When I was a Graduate student studying sporulation in yeast, I was introduced to homeotic genes, and I was so intrigued by the phenotypes of legs sprouting from the head and extra pairs of wings that I decided to make these genes the focus of my future studies. In Drosophila there are eight homeotic genes clustered in two gene complexes. All the homeotic proteins contain a homeodomain. Interestingly the genes that control whether a yeast will sporulate or not, MAT
a2 and MATa1, are also homeodomain-containing proteins. Although it has been known for a long time that homeotic genes are required for the formation of particular body parts, it is still somewhat unknown how homeotic genes bring about the formation of particular body parts. Even knowing that homeotic genes encode a set of similar DNA-binding transcription factors has not lead to a good description of how a particular body part is formed apart from the general statement that the homeotic proteins regulate sets of genes that are required for the formation of body parts. It has only been in the past three or four years that this question has started to be addressed productively.
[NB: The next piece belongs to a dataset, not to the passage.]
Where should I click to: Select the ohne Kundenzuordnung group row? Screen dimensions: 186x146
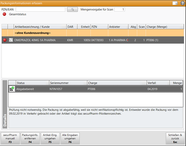[x=93, y=33]
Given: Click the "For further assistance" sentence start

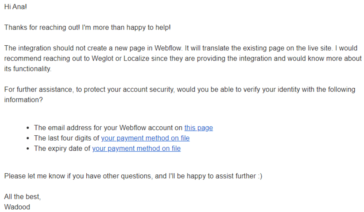Looking at the screenshot, I should (x=38, y=90).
I became interested in proboscipedia (pb) because it is the only Drosophila homeotic gene whose activity is not required during embryogenesis. I thought this adult viable property of pb null alleles made it a good candidate to address the problem of how a body part is put together. However, on the road to this long-term goal, I had to understand the phenotype of the pb null allele first. Why are there tarsi sticking out from the proboscis?
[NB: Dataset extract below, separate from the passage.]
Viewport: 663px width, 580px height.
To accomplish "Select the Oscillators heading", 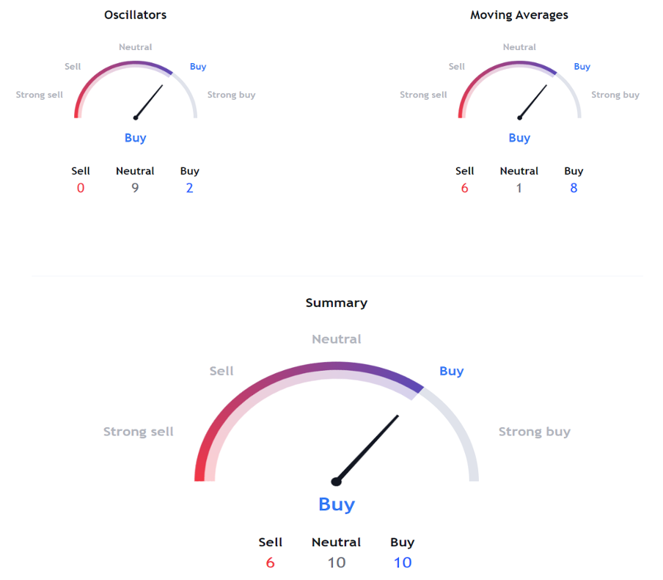I will [x=135, y=15].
From the analysis of a series of genetic experiments, I was able to determine that the reason that pb mutants have tarsi sticking out of the proboscis is because Sex Combs Reduced (SCR) protein in the absence of PB protein directs tarsus identity (Percival-Smith et al., 1997). An experiment that shows this is when both PB and SCR proteins are removed, the proboscis is no longer tarsi but is now antennae. From this and other analyses, I was able to propose a model for how PB and SCR determine the identity four body parts: antennae, tarsi, maxillary palps and the proboscis. When PB and SCR are not expressed, antennal identity is determined. Expression of PB alone determines maxillary palp identity, and expression of SCR alone determines tarsal identity. Expression of PB and SCR together results in the formation of a PB-SCR containing multimeric protein complex that determines proboscis identity. Hence, proboscis identity is brought about by the combinatorial interaction between two homeodomain containing proteins PB and SCR, which brought me somewhat full circle because sporulation of yeast requires complex formation between the two homeodomain containing proteins MAT
a2 and MATa1.
Where we are going.
In the analysis of the PB-SCR interaction, we found that it is spatially regulated. We propose that an additional factor(s) is required for PB-SCR complex formation. We have initiated a two hybrid screen to identify these additional factors. These factors are important for determining in which cell the PB-SCR interaction can occur.
We have also initiated a screen to identify PB-regulated genes using subtractive hybridization. We presently have a number of clones that encode transcripts whose transcription is PB-dependent. We hope these genes encode components important for the formation of the proboscis or maxillary palps.